Inspired by Dr BR Ambedkar and his vehement struggle against caste and its menace, Dr. Sunil Abhiman Awachar goes on to choose the subjects for his paintings which can be seen into subaltern spaces of both urban as well as rural area. In his paintings, he exposes these people with the crafted ease, colouring their exploitation in the simplest colour scheme, sometimes starkly read or black. His paintings produce the new statements of the ‘globalised’ India in which these ‘other people’ are still waiting for their liberation. Having legacy of struggle against caste and its modernist trajectories of exploitation behind him, Dr. Sunil Abhiman Awachar finely depicts his experiences through the characters he represents into his paintings. At the theoretical domain, his paintings are finest combination of empiricism and theoretical insights which can be found in his poetry too.
It’s not only that he represents the exploitative aspects of these people in his paintings, the pursuit of social justice is also an embedded as conceptual subconscious behind his paintings, which means, his paintings are not only depicts the origin of exploitation emanates from untouchability, but they are into the constant pursuit of liberation and freedom.
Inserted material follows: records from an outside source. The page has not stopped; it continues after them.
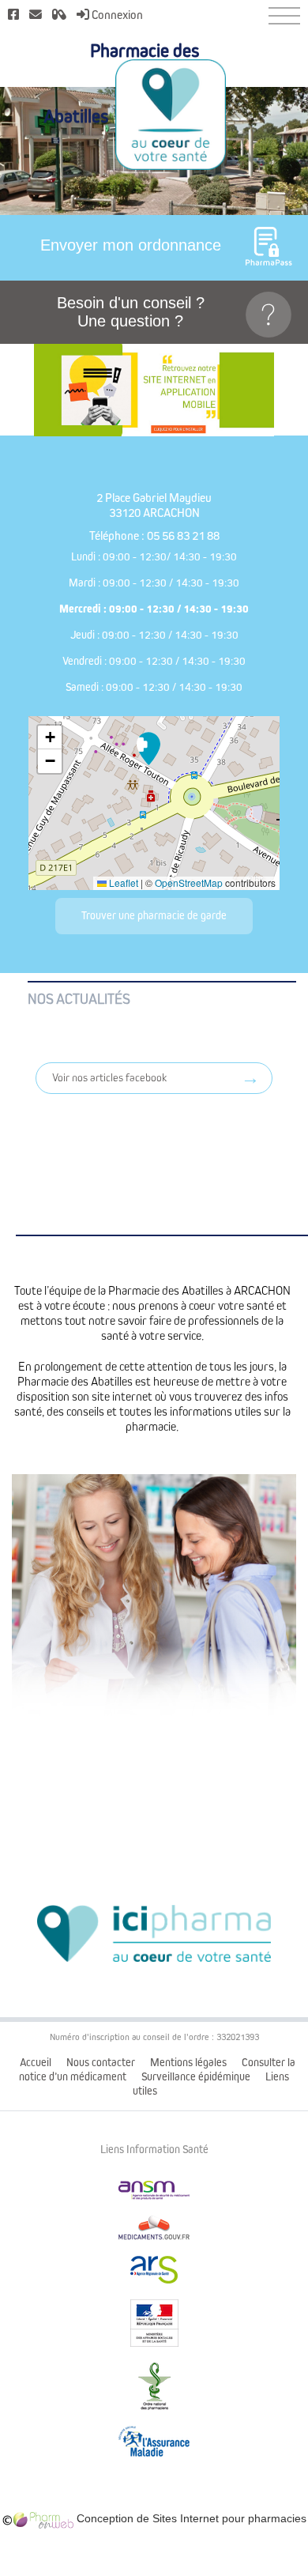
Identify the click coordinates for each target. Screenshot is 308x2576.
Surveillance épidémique (195, 2077)
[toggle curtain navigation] (284, 16)
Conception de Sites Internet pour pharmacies (189, 2518)
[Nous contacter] (35, 15)
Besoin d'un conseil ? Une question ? (131, 312)
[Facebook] (13, 15)
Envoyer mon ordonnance (130, 245)
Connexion (116, 15)
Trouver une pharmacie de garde (154, 916)
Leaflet (122, 882)
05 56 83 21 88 (183, 536)
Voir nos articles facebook (109, 1078)
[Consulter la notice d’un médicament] (59, 15)
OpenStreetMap (189, 882)
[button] (148, 748)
It is at this juncture, his paintings and poetry go global. Whether Javkheda, Kharda, Khairlanji atrocities against dalits or Fergusson episode of racist exploitation from U.S.A, his paintings collectively find the new colours and shapes them to depict the gravity of these incidences. His paintings are the aesthetic-voice of people whose voice is incarcerated by system of caste.
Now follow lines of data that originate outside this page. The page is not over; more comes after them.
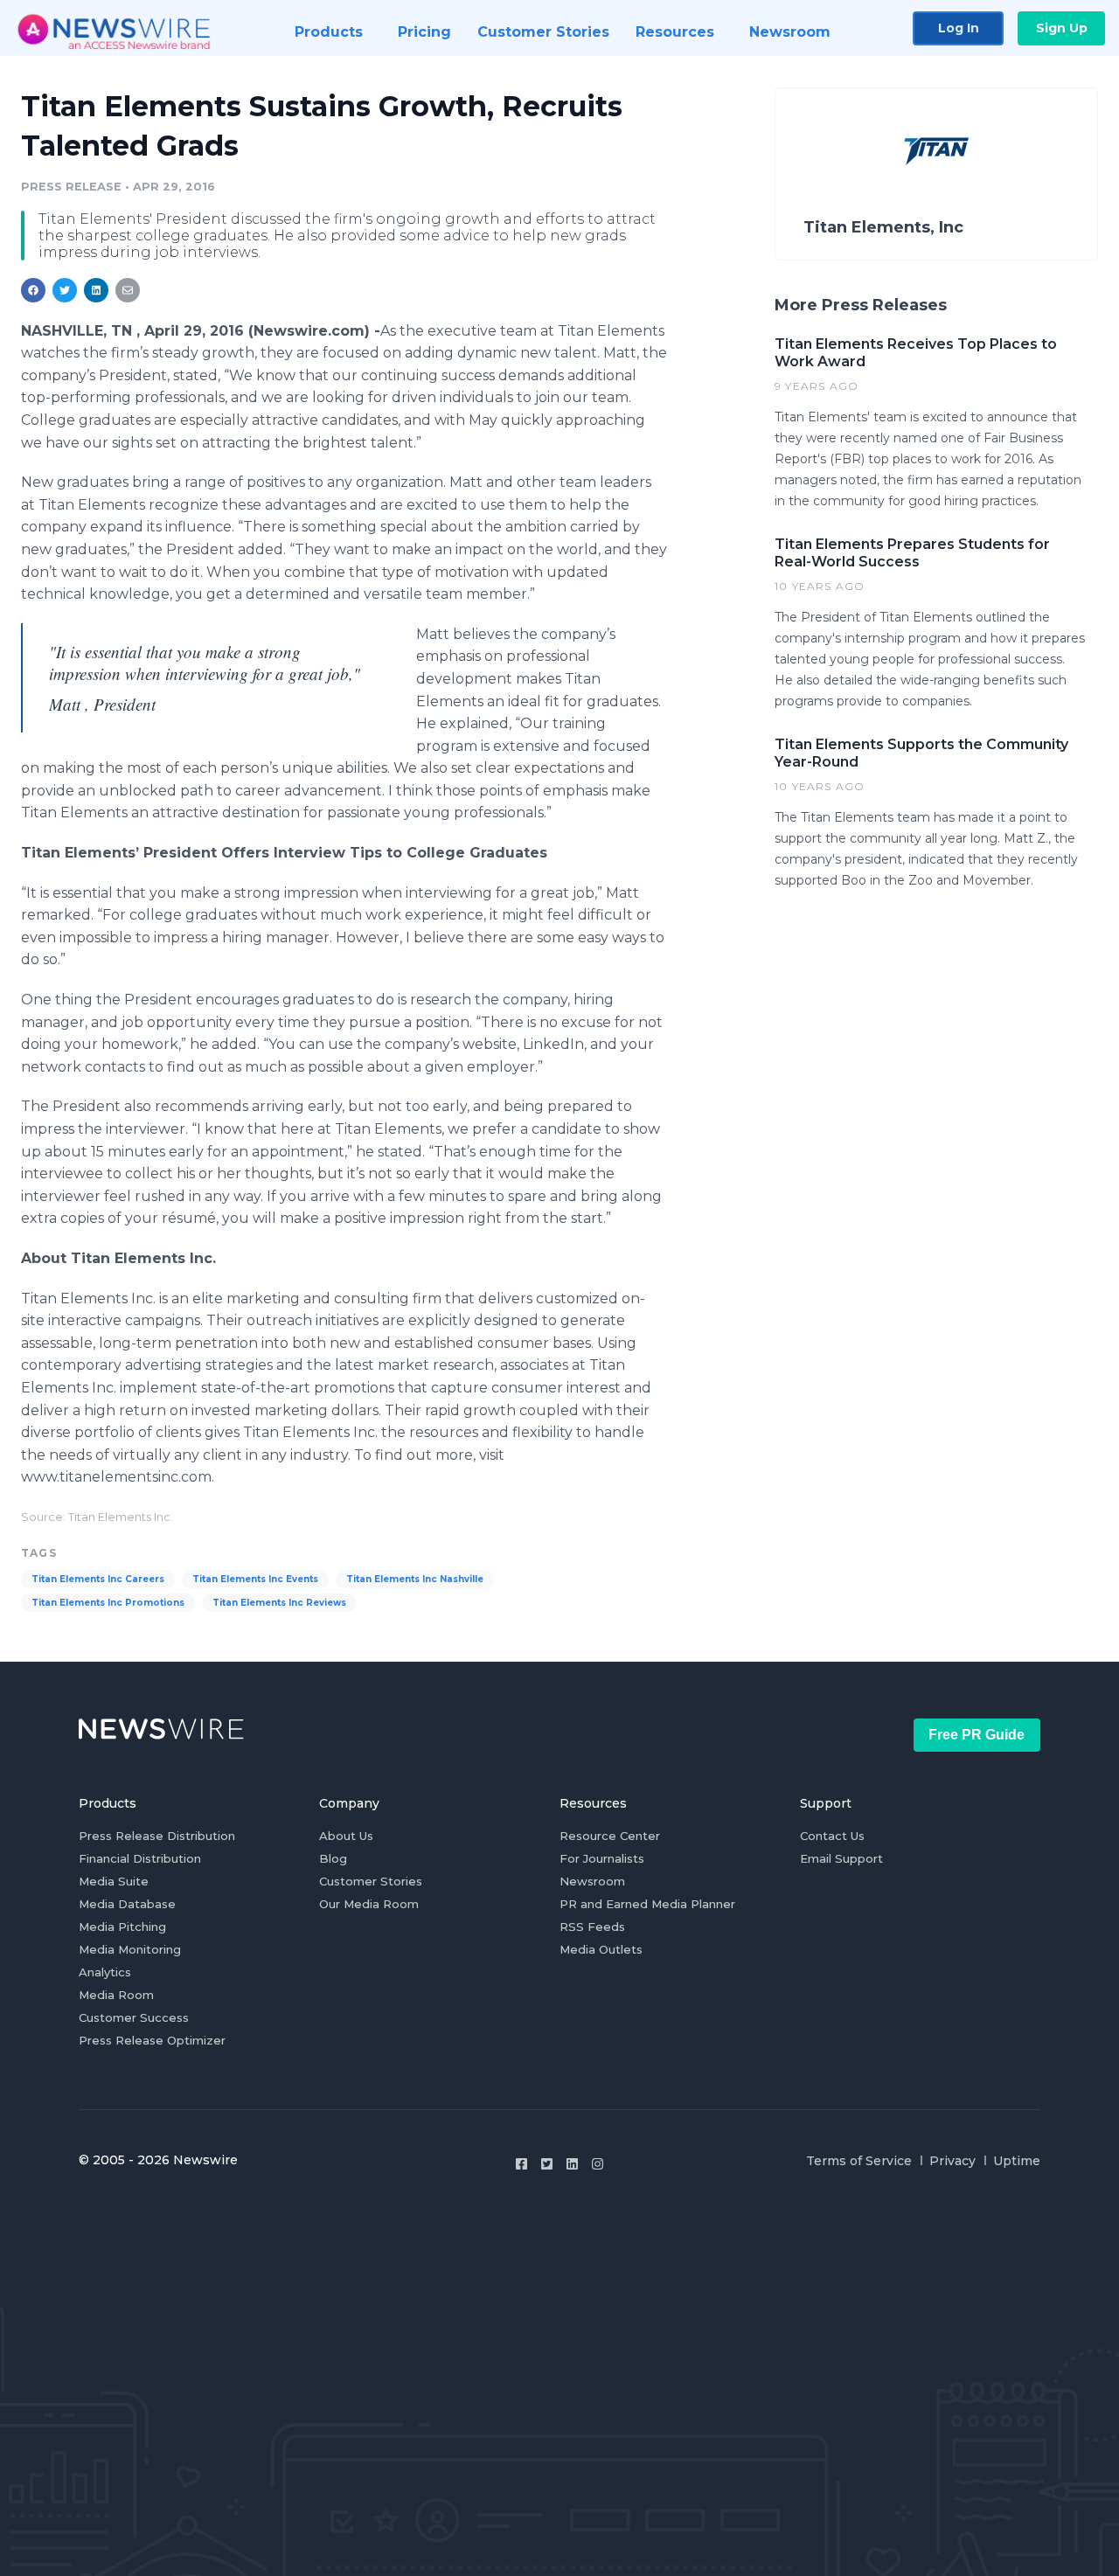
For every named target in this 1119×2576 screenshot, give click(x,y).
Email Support (841, 1858)
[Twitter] (547, 2163)
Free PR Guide (976, 1734)
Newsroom (592, 1881)
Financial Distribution (140, 1858)
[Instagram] (597, 2163)
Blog (333, 1858)
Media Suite (114, 1881)
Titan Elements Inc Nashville (414, 1579)
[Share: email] (127, 290)
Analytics (105, 1972)
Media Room (116, 1995)
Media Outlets (601, 1949)
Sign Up (1062, 28)
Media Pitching (122, 1927)
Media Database (127, 1904)
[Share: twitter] (64, 290)
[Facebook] (521, 2163)
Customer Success (134, 2017)
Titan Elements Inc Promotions (107, 1602)
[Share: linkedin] (96, 290)
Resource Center (610, 1836)
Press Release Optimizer (152, 2040)
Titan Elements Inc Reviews (279, 1602)
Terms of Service (859, 2161)
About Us (346, 1836)
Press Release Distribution (157, 1836)
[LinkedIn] (572, 2163)
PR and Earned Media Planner (647, 1904)
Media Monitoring (130, 1949)
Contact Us (832, 1836)
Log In (958, 28)
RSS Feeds (592, 1927)
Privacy (952, 2161)
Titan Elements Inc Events (255, 1579)
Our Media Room (369, 1904)
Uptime (1016, 2161)
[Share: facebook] (33, 290)
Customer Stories (370, 1881)
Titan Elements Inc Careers (97, 1579)
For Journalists (602, 1858)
The contemporary Indian discourse of Art, with reference to paintings, is dominated by the shallow and fine approach of aesthetic sensibilities. Dr. Sunil Abhiman Awachar is clearly an antithesis to this discourse. His paintings not only discover the language of these ‘other people’ in the domain of Art; it also challenges and breaks the ‘conventional’ norms to perceive piece of painting. The explosive depiction of brawny people in the language of aesthetic distinguishes him from others. And it is here, these people transformed into a force, a resistance, unstoppable language of their artistic sensibilities.
And in doing this, he has no claim of belongingness in a sense that you could not find his name over his painting. And when ask, why he doesn’t have his name over his paintings, he would certainly narrate his famous conviction about it: do you find the name of painters in Ajanta. Why, have you think on it? Because these paintings were the representation of the people, their beauty, their life and they were not for ownership or for sale. These paintings were the paintings of people, and they belong to them only.
Turning out to be a poetic rebel and optimist, he says:
I am waiting for such a poet
Who will resign from company-slavery
Turned out to be a rage of people’s mind.
I am waiting for such a day
And such a poet.
That poem will certainly be ours
Which will search the culprit of our suffering
Note: Poems are translated by Yogesh Maitreya for the purpose of the article. Photos are taken by Daisy Katta
(Yogesh Maitreya is doing his M.A in Criminology and Justice (2013-15) from TISS (Tata Institute of Social Sciences, Mumbai.)